A keynote speaker at a recent conference of career management professionals told an intriguing story about the importance of educational credentials in today's labor market. The CEO of a large computer company received an e-mail complimenting him on his firm's redesigned web site and suggesting further improvements. The e-mail writer said he had developed a system for web pages and invited the executive to view his personal web site as an example. Sure enough, the writer's site was beyond state-of-the-art. It was stunning. Anxious to take advantage of the writer's talent and hire him before a competitor did, the CEO offered to meet him any time that week to discuss a job opportunity. The writer e-mailed back that the meeting would have to be on Sunday because it was the only day his mother could drive him. The web page genius was 12-years-old!

While you don't have to be a computer prodigy to get hired sans degree, companies are more interested in candidates' ability to do a job regardless of their education credentials. If you don't have a degree, stack the deck in your favor by tailoring your resumes, targeting smaller firms and committing to learning and networking to increase your chances of getting hired. Consider the suggestions below.

Be specific.

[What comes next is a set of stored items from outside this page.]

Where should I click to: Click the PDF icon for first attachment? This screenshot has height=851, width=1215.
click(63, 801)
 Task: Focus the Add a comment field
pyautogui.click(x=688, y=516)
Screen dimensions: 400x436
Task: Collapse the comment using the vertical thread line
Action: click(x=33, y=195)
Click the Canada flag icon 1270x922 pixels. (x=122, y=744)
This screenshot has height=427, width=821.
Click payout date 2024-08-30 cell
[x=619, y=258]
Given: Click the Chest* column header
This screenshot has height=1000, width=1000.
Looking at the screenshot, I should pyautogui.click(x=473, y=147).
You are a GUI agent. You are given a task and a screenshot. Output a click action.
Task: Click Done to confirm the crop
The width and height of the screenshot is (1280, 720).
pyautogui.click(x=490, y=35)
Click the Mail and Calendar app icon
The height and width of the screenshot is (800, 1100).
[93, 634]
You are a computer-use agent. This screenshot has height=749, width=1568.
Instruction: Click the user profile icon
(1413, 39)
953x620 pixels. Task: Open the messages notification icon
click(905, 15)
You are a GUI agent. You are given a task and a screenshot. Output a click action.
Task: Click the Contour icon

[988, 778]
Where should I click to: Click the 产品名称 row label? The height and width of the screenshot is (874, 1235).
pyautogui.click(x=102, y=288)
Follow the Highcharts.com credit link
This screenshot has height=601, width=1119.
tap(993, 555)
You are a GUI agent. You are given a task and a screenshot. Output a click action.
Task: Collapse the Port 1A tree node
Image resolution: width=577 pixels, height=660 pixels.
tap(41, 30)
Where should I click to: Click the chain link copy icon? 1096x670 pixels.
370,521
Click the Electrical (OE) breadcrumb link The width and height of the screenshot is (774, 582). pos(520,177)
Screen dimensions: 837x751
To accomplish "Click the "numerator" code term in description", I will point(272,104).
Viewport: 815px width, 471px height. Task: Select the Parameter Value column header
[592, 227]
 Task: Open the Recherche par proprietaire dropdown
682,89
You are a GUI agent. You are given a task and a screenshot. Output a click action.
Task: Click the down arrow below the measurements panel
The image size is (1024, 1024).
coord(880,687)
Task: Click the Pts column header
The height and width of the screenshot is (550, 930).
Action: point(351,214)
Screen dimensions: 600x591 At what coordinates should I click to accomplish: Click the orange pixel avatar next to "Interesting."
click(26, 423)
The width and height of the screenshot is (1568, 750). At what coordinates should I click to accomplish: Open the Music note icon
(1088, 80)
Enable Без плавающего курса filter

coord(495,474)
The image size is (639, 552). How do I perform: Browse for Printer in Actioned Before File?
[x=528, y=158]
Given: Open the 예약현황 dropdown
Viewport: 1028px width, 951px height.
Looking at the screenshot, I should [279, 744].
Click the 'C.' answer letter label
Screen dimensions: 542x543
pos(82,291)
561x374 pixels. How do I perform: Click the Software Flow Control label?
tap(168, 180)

When responding to a classified ad, match your qualifications and experience to the position's requirements. A one-size-fits-all resume won't work, even with a tailored cover letter. Describe accomplishments that relate directly to the job. What you say about your education (buried at the bottom of the second page of your resume) shouldn't hold you back. If it does, it may be a sign that the firm is inflexible, and you're better off finding a more open-minded employer.

Small is better. Focus more on small- and medium-sized companies that need your expertise. These firms probably won't have resume software or human resources gatekeepers screening out your resume. Direct your resume to the hiring manager and describe how you can contribute to the firm's mission and bottom line. Chances are you'll get an interview.

Be a learner. Describe all relevant continuing education prominently in your resume's education section. Microsoft certification, Covey training or up-to-date knowledge of employment or tax law will help you land a new position. If you've attended college but haven't completed your degree, mention the college at the end of the section.

Network. Rather than relying on traditional job-search techniques, concentrate on networking, which can lead you to hiring authorities. Talk to friends, friends of friends and relatives about their contacts in industries and careers that interest you. Attend meetings of professional organizations, ask college professors about trends and key employers in your area, tell fellow church members you're in the job market and ask your golfing or fishing buddies who they know in your area of interest. Ask each contact for the names of others.

If you treat networking as a research project, build rapport with people you meet and make your networking meetings mutually beneficial, you'll uncover hard-to-find opportunities. You'll also be in a better position to emphasize your experience and downplay your lack of a college degree.